Sometimes the best way to do something reveals itself in process and pre-ordained protocol will always get in the way of that.
This is funny. I had my mid-year 1:1 with my manager, and for my development opportunities, i mentioned i want to get my PMP and they recommended that i look into SAFe Agile certification instead
Those are tmux sunglasses with side paneling.
I honestly don’t believe that there’s anybody in my team who is incapable. Sure, there are some people who are more lazy than others, but they are capable. Maybe I’m the incapable one?
I wrote the (scrum/agile) software development process for our company, and it didn't include any of those meta-level topics. No waterfall, no burndown charts, no tracking. I don't even know what CI or STD means. It's just the hands-on stuff, so new employees can read it and instantly understand that we basically do the things they learned at university and know which level of information is needed at which point in time. This way, the company can act instead of react. We had stuff like which documents does the service technician need to check the instrument, or when exactly do you have to start taking notes if you change something. You know... because people have to take your stuff and run with it. Isn't that the most important thing?
Agile at my workplace (30 yo company) means: no planning, no discussion in the team, no talk at all about the project except that the boss comes in in the morning (who has no clue about Software engineering) saying what he thinks is good for the project and we should make it work now. No matter what. Oh yes: "today is demo day, so make it work and stop everything else". And a senior that also worked in this company for 30 years, never used a modern framework with state management and is constantly nagging about it (we use flutter. Yes actually one of the rare cases where flutter makes sense, so at least that was a good decision). No architecture, no lifecycle management, no nothing. That is in their eyes agile.
Please rate my workplace where 0 is hell and 10 is a devs dream.
edit: pushing to prod is "hey, can you push to prod? thanks dude."
“creator of the nuclear bomb doesn’t like nuclear bomb”
One of the great ironies of my life was seeing Agile morphing from a developer-friendly methodology into a set of iron chains holding developers down and endlessly wasting their time, because nobody understood what it actually was and they went with their gut instinct, which was to exert more control over creatives instead.
They learned knowing reqs lead to more successful outcomes? No shit.
This deserves 1000 likes
You cant avoid knowledge silos. And its a good thing. You should still try to mitigate them with trying to walk people through them and documenting where possible but its impossible to get everyone on the same level of understanding as the "maintainer"

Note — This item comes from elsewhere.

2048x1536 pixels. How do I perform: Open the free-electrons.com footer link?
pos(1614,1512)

Where is my parka? This take is so cold it's winter in July
Embrace "Watergile" , be Nimble and go with the flow. 🙂
Even waterfall was bastardized. The original papers talked about iterations and just use your fucking head. Of course managers come around say: "so you're telling me you know when its done?"

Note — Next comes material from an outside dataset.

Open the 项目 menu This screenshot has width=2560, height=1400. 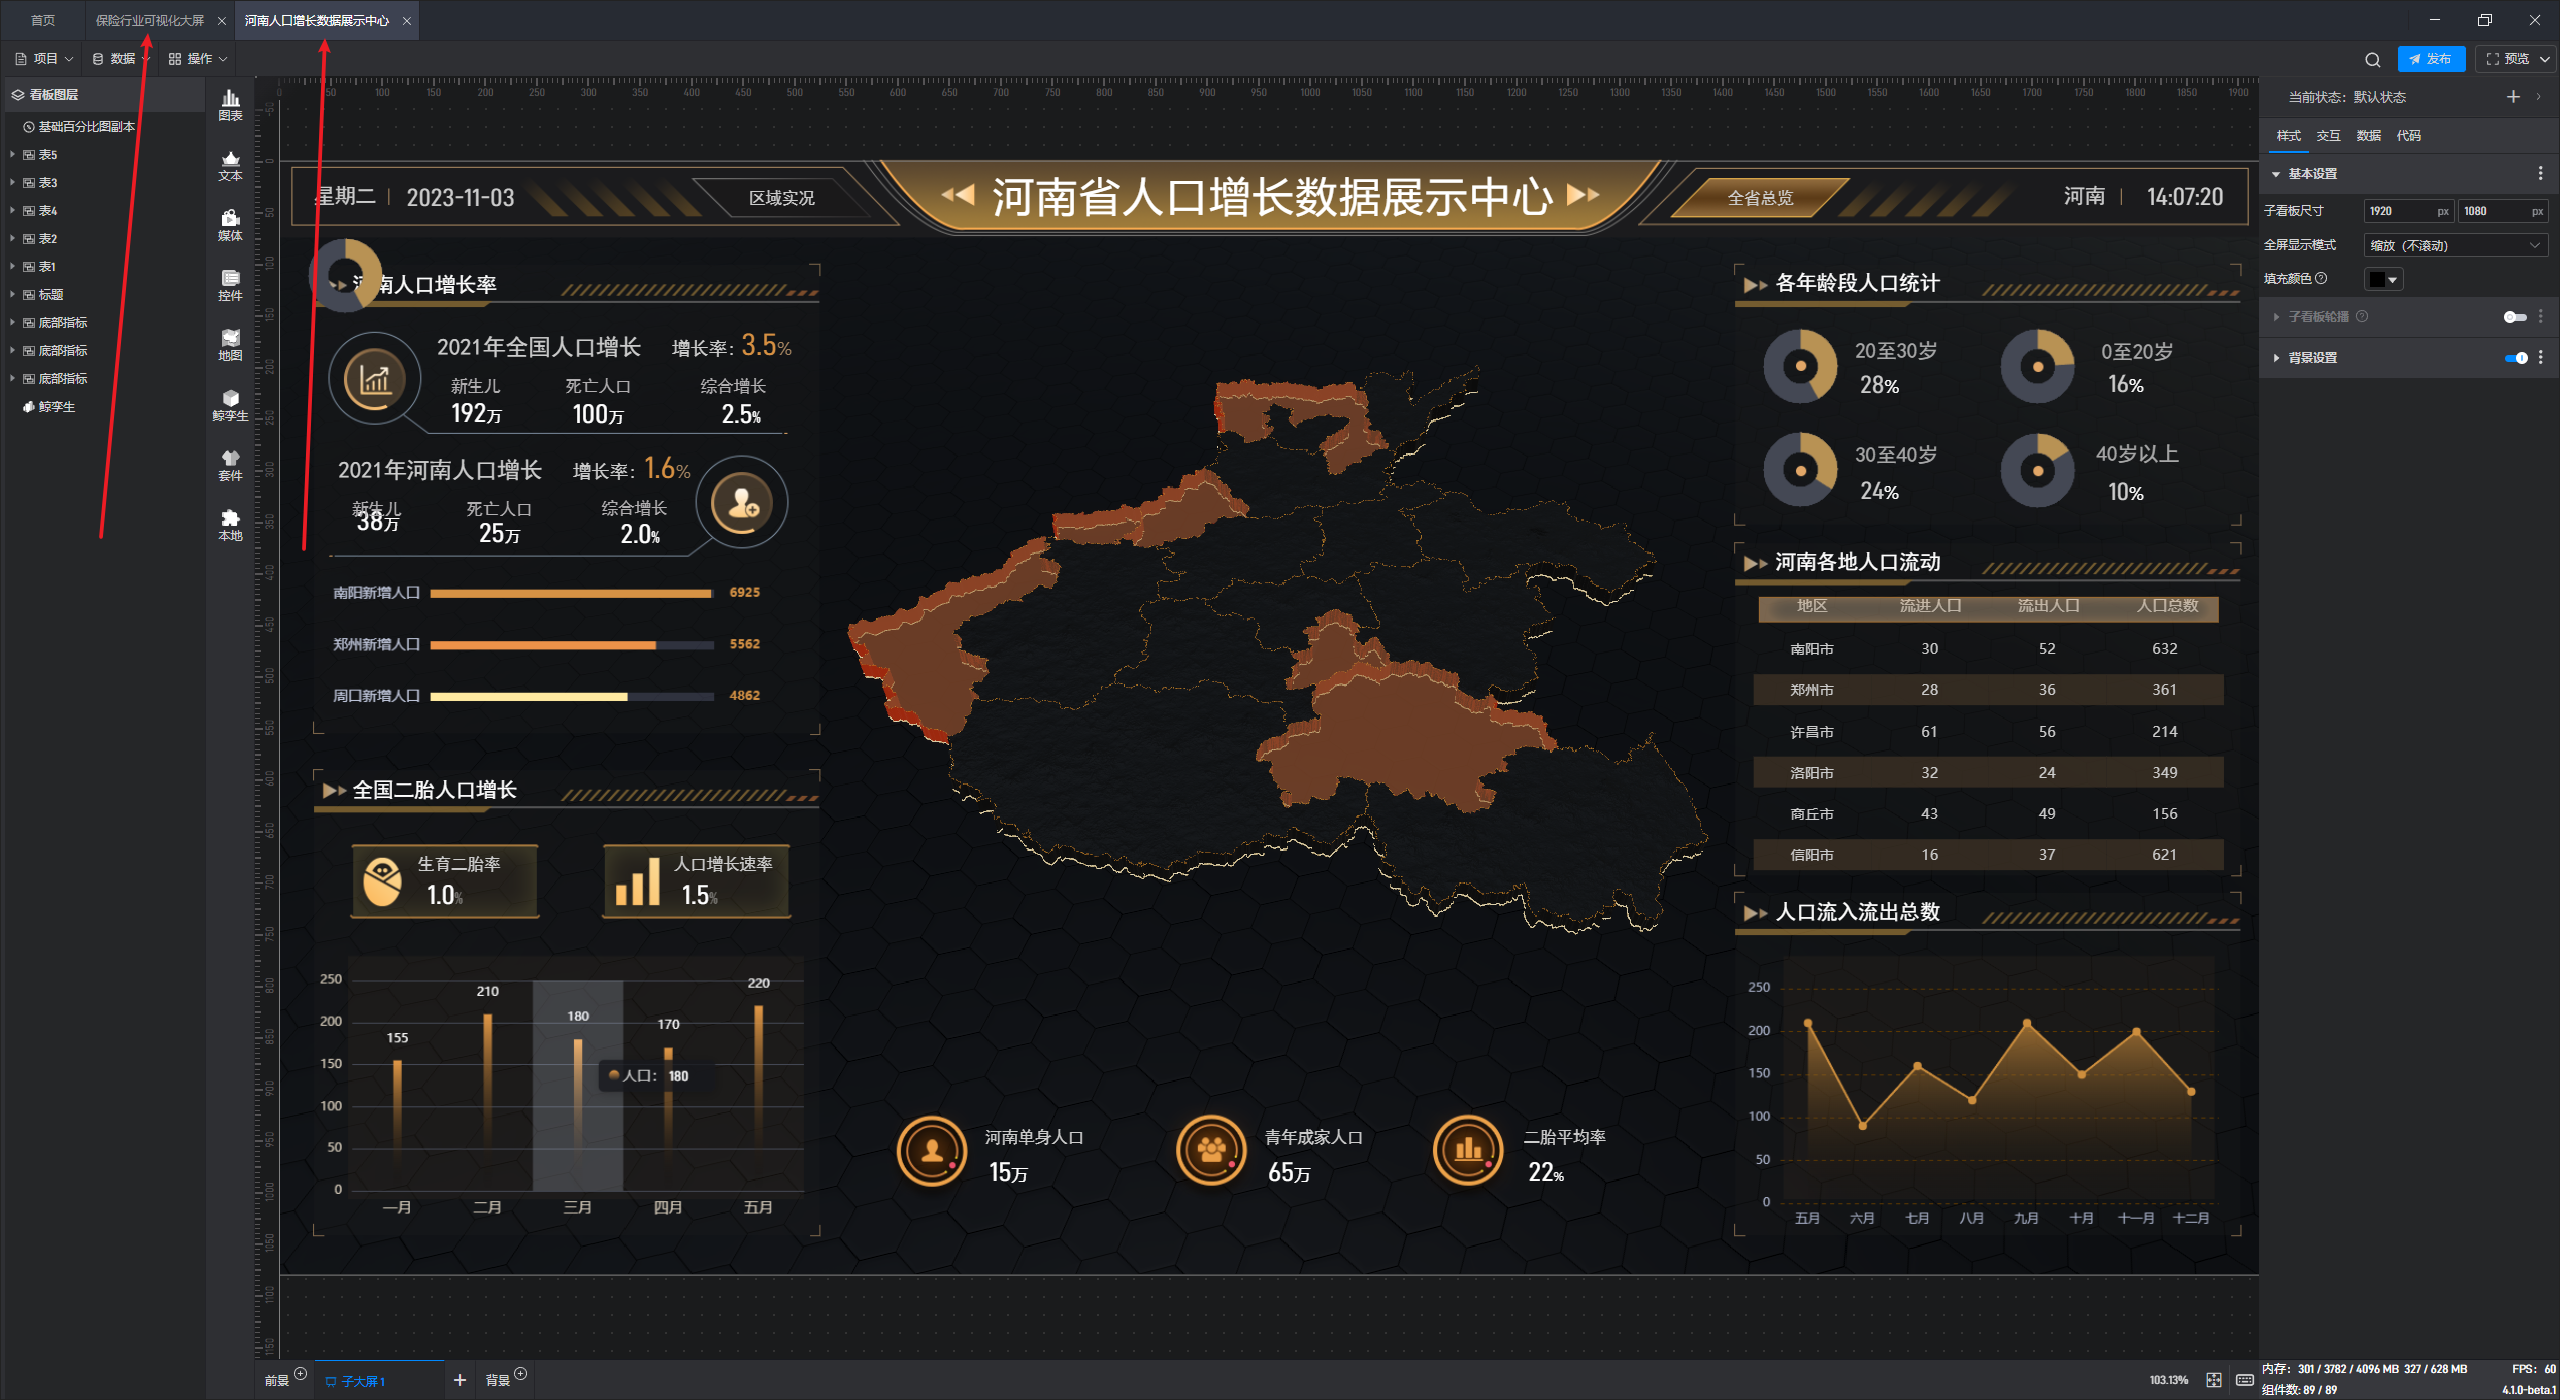[44, 59]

No ending quotation means the next paragraph is still within the quoted text
Wind blockers on the sunglasses
Agile is one of several methodologies to choose from. How is it possible that it happens to be the best fit for such a diverse range of companies? I'm asking the same question of cloud. There's a lot of adopters who only signed up because their friends did.
Non-tech people who are directly involved in development process or decision making process on lower levels are the real issue. I think that even scrum can work if ran by engineers
costco prime is wearing "glacier glasses" and yes it's to protect your eyes from reflectance off a bright snowy/ice environment.
Essential problem is this:
Considering quick and easy movement as something to do with projects and project managers
Process is just a shim to fix communication problems. Since we do this with every process, maybe we should agree that there is no process that solves for the problem of perfecting communication.
This dude looks like dr. disrespect
Thought I just wasn't white enough or had never been anywhere with enough snow and sun at the same time to need them, but even prime don't know what they are.